SELF-STUDY GUIDE (References)
Google the following search terms to find the article references:
- Dykes v. Arnold 015185; a121699 Oregon
- Wirostek v. Johnson, 266 Or. 72, 75,
511 P.2d 373
- Reed v. Tacoma Bldg & Sav. Ass’n, 2 Wash.198, 202,26P. 252, 252-253
- McDowell v. Carothers, 75 Or. 126, 135, 146 P 800
- ORS 93.310
- Mason v. United States 260 U.S. 545, 558, 43, S. Ct. 200, 67 L. Ed 396. (This ties to footnote 14 in Dykes decision).
The Barbershop Barrister
So when should I use double bubbling? My guess is close to never in the course of a retracement survey and even closer if your paycheck is not from the U.S. Treasury. Pulling a double whammy in the federal sandbox is appropriate and a good answer to an anomaly that exists under federal authority. The method is an equitable redistribution of measurements provided under a consistent set of instructions and it’s an ingenious solution within a collective domain.
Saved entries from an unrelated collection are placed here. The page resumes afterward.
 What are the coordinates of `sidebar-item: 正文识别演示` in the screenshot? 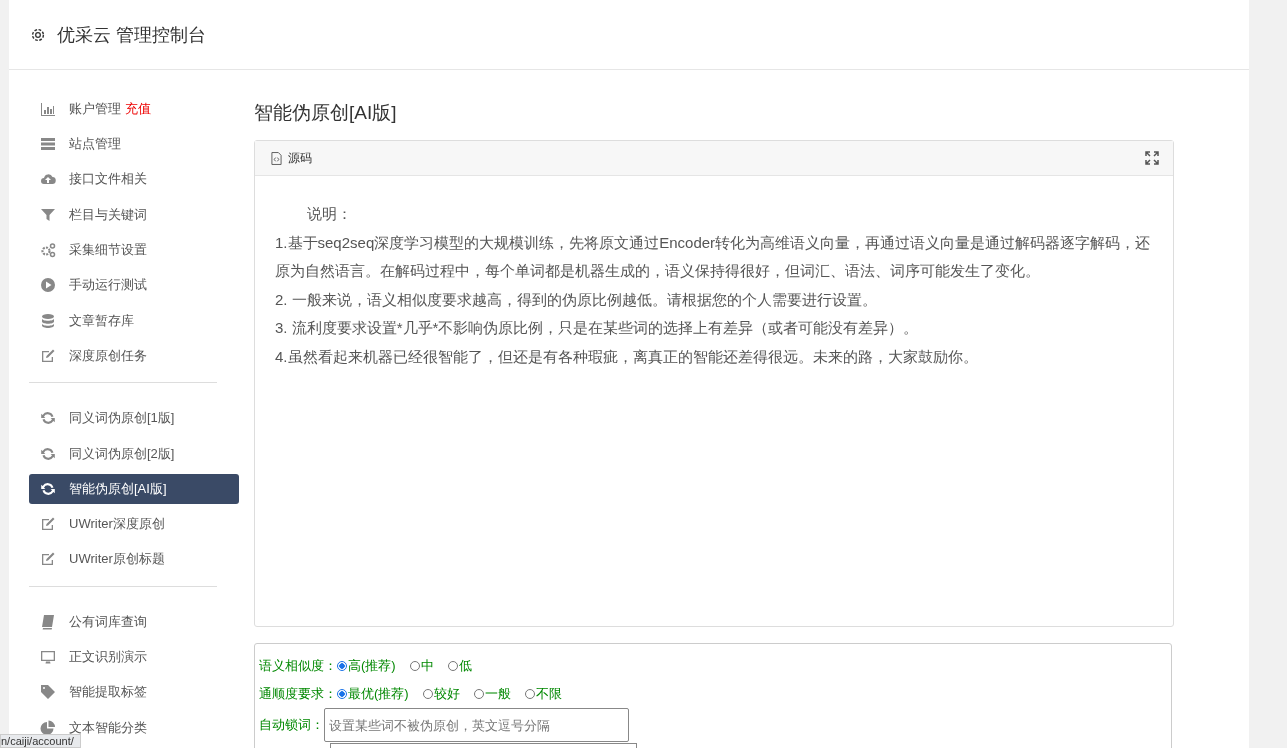 It's located at (134, 657).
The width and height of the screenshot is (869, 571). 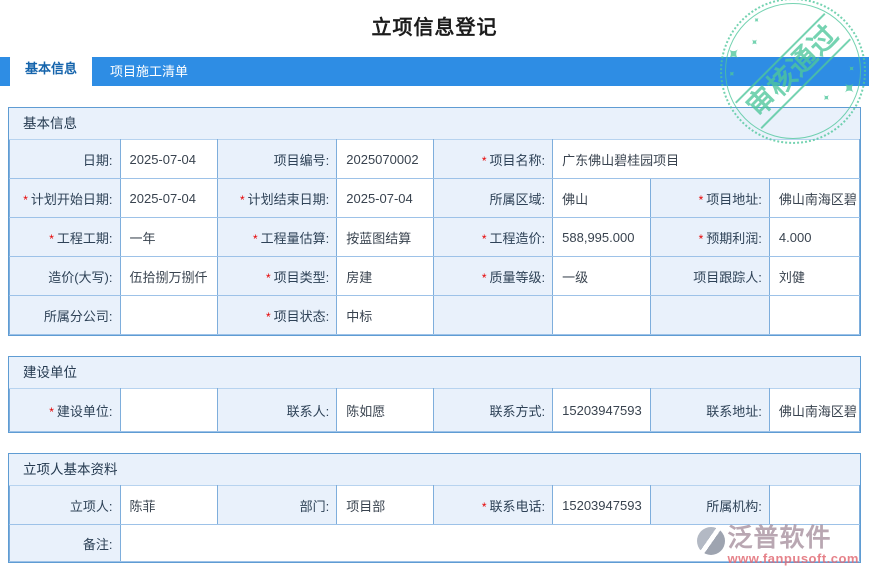 What do you see at coordinates (494, 505) in the screenshot?
I see `phone-label: * 联系电话:` at bounding box center [494, 505].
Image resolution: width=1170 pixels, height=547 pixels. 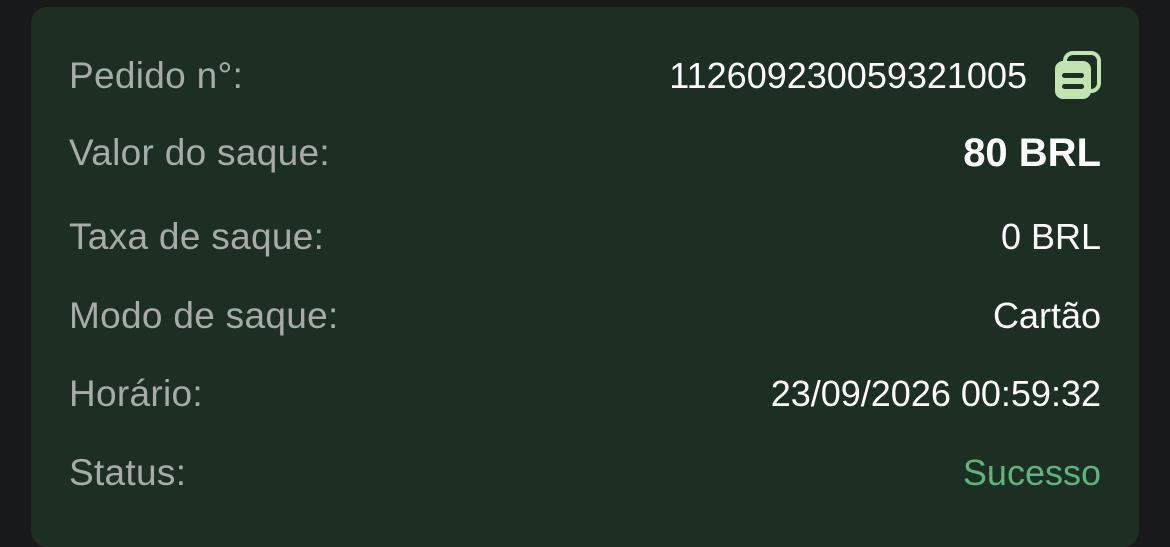 I want to click on fee-label: Taxa de saque:, so click(x=197, y=236).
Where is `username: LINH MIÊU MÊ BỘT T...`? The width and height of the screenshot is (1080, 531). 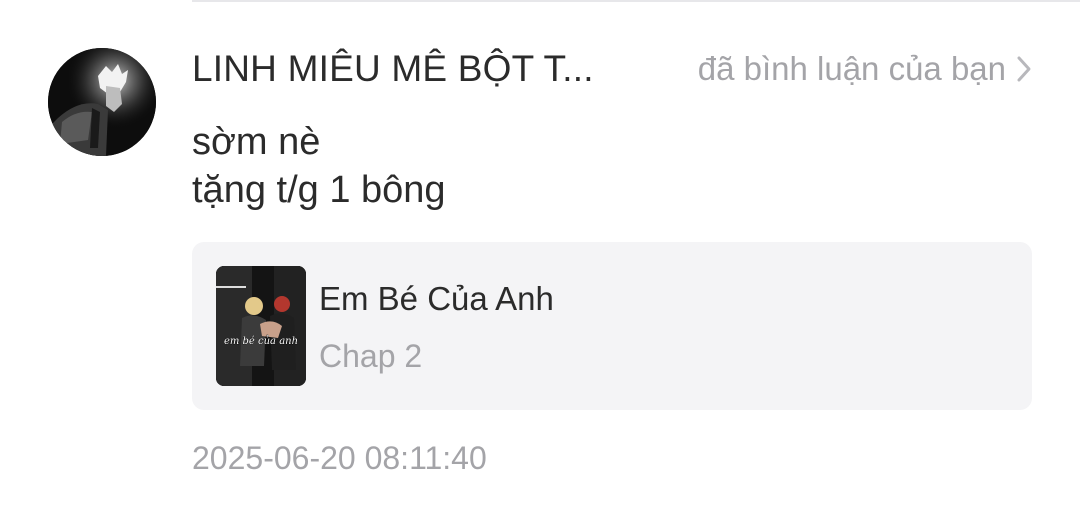 username: LINH MIÊU MÊ BỘT T... is located at coordinates (393, 69).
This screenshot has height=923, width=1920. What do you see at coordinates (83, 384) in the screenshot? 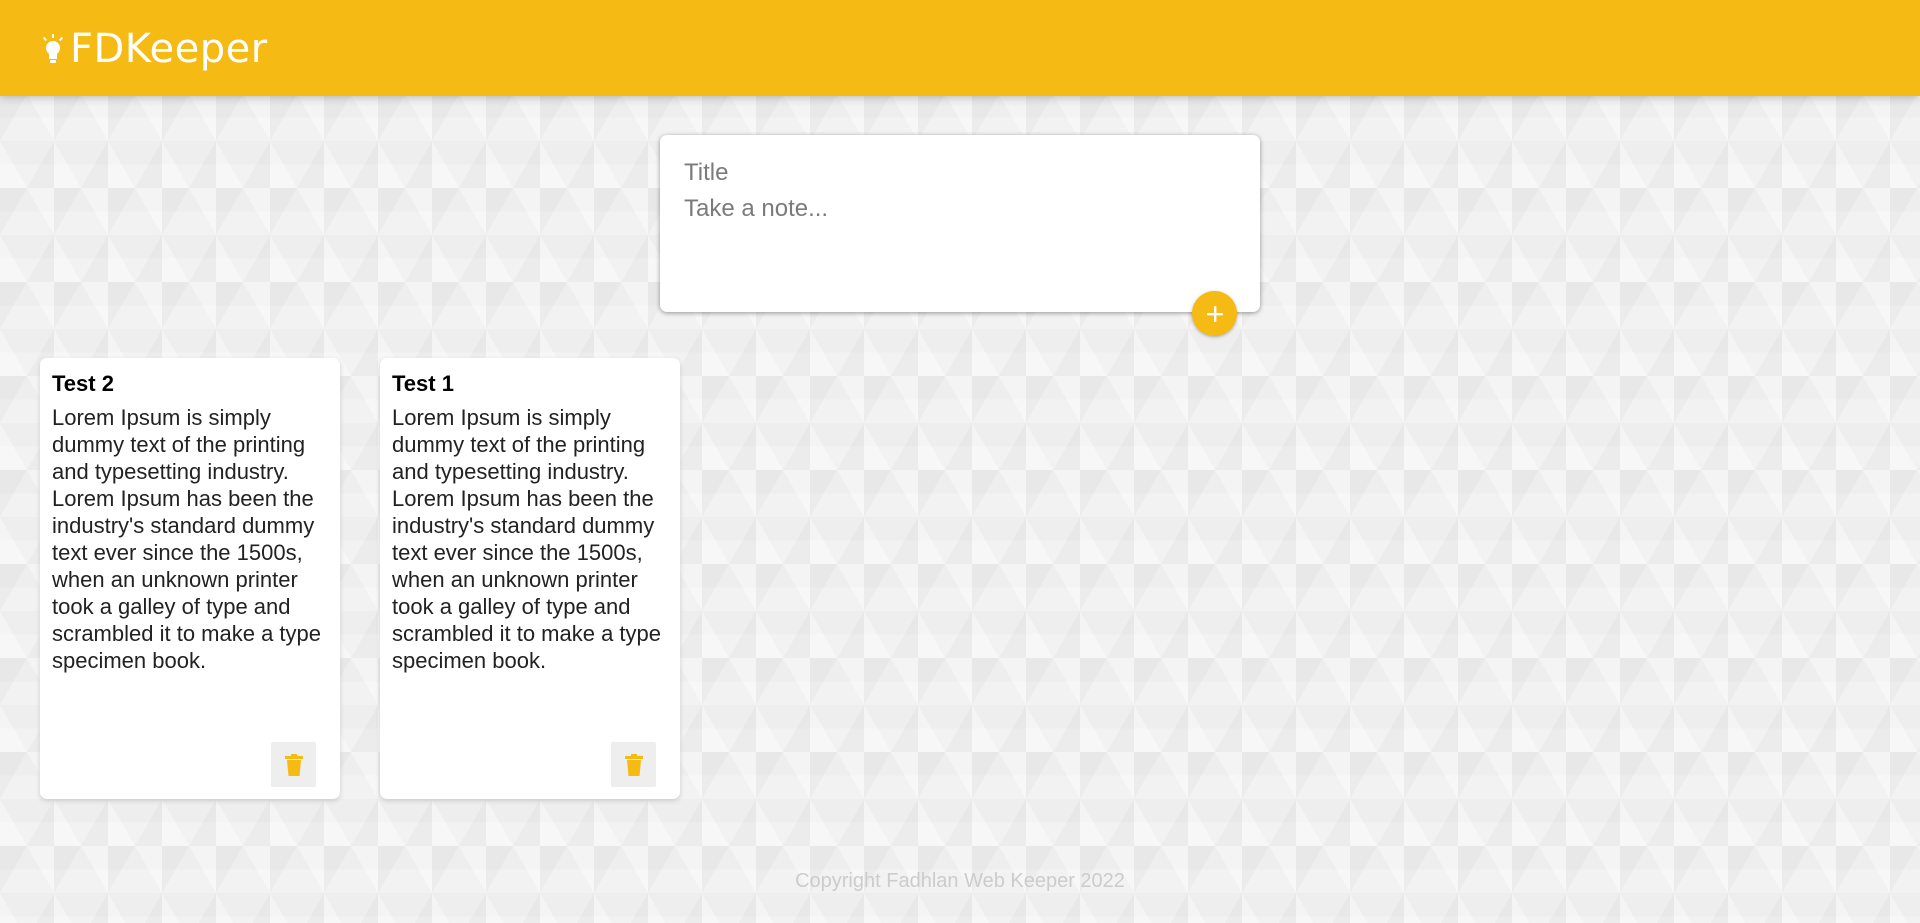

On the other hand a successful boundary retracement in the non-federal arena must reconcile the evidence of conveyances to be effective. Retracement includes perpetuating evidence that marks the boundaries of competing chains of titles. Notice of a deed or patent is related with marks often established by independent parties. This could include discovering evidence leading to a reasonable construction* of their connection. Why doesn’t double bubbling fit here? Because your fresh double dinger is a remedy, not evidence ya’ nitwit. A lost corner is rare and is the conclusion of a retracement survey. After that conclusion is made, an authoritative action must take place to resolve the private ownership issue and restore the public reliability of the corner. I would not expect a land survey alone to satisfy either or both needs. However, and I’ll give you double troublers some credit for this, winging by the numbers out across the lily fields of harmony has served to smoke out some good testimony in the courtroom. Look what we found in Boerst (Wisconsin), Atwell (Washington), Wacker (Arizona), Tresemer (New Mexico), Lee (Alaska), Dittrich (Minnesota), and of course Dykes in Oregon.
Again, so when should I use the double proration method? My best answer is probably when preparing a recorded boundary agreement in the absence of any evidence or agreement between owners and with authoritative notice deeming the original corner as lost. When I say “authoritative notice” I’m not just talking about your note on your survey. At this point we may be dealing with a formal mitigation, perhaps soliciting the public for evidence through formal advertising, deposing experts, and maybe even petitioning your county or court on behalf of the public. There’s more to it than tossing out a rectangular grenade and walking away. That’s just domestic terrorism with a COGO dirty bomb. Our value lies in recovering evidence that satisfies a reasonable construction* to the interested public.
So I’ve asterisked “reasonable construction” because I don’t want any confusion with any defined legal standard of care. It’s a homespun phrase used in this article to describe our subjective judgement. On that topic and using the corner record from the Dykes survey: archive.amerisurv.com/PDF/MON_PED.pdf
- Does the evidence lead to a reasonable construction of the position of the section corner?
- How many different positions were accepted as the corner?
- Does the record lead the interested public to reasonable notice of the original position?
- Could the record lead to a reasonable construction of otherwise valid or bona fide corners in alternate places throughout the section?